Data entries:
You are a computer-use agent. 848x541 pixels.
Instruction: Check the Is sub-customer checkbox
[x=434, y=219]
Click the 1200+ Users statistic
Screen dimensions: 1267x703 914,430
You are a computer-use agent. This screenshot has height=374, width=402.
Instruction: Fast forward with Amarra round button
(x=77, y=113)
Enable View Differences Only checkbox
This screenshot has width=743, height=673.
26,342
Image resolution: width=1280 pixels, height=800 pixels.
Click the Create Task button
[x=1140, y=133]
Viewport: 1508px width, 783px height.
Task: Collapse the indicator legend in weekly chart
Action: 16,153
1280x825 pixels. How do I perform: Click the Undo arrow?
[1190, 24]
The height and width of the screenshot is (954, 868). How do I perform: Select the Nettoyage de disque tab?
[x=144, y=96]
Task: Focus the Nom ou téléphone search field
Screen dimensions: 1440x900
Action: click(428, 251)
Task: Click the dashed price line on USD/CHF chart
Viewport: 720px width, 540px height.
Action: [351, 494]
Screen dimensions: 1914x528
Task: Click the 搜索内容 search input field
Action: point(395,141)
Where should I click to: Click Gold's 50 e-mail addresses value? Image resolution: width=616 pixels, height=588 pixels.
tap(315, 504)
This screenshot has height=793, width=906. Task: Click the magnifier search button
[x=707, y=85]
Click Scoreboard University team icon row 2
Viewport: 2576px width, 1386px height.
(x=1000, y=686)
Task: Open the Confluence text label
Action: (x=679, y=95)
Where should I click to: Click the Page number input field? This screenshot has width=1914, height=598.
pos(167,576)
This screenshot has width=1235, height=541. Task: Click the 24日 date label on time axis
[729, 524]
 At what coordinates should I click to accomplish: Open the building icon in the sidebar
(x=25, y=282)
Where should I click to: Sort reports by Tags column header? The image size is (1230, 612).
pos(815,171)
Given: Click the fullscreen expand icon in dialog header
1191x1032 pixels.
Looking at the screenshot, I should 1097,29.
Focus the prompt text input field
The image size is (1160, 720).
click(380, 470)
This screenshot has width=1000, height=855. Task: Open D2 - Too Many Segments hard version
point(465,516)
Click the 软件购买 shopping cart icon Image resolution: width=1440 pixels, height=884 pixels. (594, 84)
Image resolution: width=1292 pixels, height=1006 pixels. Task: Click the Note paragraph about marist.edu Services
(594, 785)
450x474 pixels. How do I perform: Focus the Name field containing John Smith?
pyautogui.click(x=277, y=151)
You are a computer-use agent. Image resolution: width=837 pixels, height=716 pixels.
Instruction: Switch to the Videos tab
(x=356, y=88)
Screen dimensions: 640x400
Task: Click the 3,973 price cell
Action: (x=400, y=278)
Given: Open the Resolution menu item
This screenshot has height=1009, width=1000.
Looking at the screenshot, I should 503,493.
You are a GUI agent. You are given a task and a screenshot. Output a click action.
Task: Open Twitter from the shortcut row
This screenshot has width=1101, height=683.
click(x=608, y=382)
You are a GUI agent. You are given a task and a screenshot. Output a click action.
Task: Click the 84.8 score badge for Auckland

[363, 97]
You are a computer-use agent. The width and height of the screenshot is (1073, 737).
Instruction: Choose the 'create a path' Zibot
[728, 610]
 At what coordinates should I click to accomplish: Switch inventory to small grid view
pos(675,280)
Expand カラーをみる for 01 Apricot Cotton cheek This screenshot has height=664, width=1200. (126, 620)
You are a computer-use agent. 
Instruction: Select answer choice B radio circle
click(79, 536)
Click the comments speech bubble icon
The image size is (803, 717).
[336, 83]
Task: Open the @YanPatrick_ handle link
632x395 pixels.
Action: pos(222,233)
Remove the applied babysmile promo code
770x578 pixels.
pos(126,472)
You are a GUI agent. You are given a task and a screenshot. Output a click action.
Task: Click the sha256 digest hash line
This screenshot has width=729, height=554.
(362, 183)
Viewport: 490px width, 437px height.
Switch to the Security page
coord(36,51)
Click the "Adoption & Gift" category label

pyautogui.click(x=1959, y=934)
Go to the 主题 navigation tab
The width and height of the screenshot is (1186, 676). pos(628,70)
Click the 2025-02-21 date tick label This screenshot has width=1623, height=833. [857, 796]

What the task asks: Find the line that contains "Task: Click the 84.8 score badge for Auckland". Repeat it and every line after it, exactly as written, up to and including the last line of the records above.

Result for this task:
Task: Click the 84.8 score badge for Auckland

[363, 97]
You are a computer-use agent. The width and height of the screenshot is (1073, 737).
Instruction: Choose the 'create a path' Zibot
[728, 610]
 At what coordinates should I click to accomplish: Switch inventory to small grid view
pos(675,280)
Expand カラーをみる for 01 Apricot Cotton cheek This screenshot has height=664, width=1200. (126, 620)
You are a computer-use agent. 
Instruction: Select answer choice B radio circle
click(79, 536)
Click the comments speech bubble icon
The image size is (803, 717).
[336, 83]
Task: Open the @YanPatrick_ handle link
632x395 pixels.
Action: pos(222,233)
Remove the applied babysmile promo code
770x578 pixels.
pos(126,472)
You are a GUI agent. You are given a task and a screenshot. Output a click action.
Task: Click the sha256 digest hash line
This screenshot has width=729, height=554.
(362, 183)
Viewport: 490px width, 437px height.
Switch to the Security page
coord(36,51)
Click the "Adoption & Gift" category label

pyautogui.click(x=1959, y=934)
Go to the 主题 navigation tab
The width and height of the screenshot is (1186, 676). pos(628,70)
Click the 2025-02-21 date tick label This screenshot has width=1623, height=833. [857, 796]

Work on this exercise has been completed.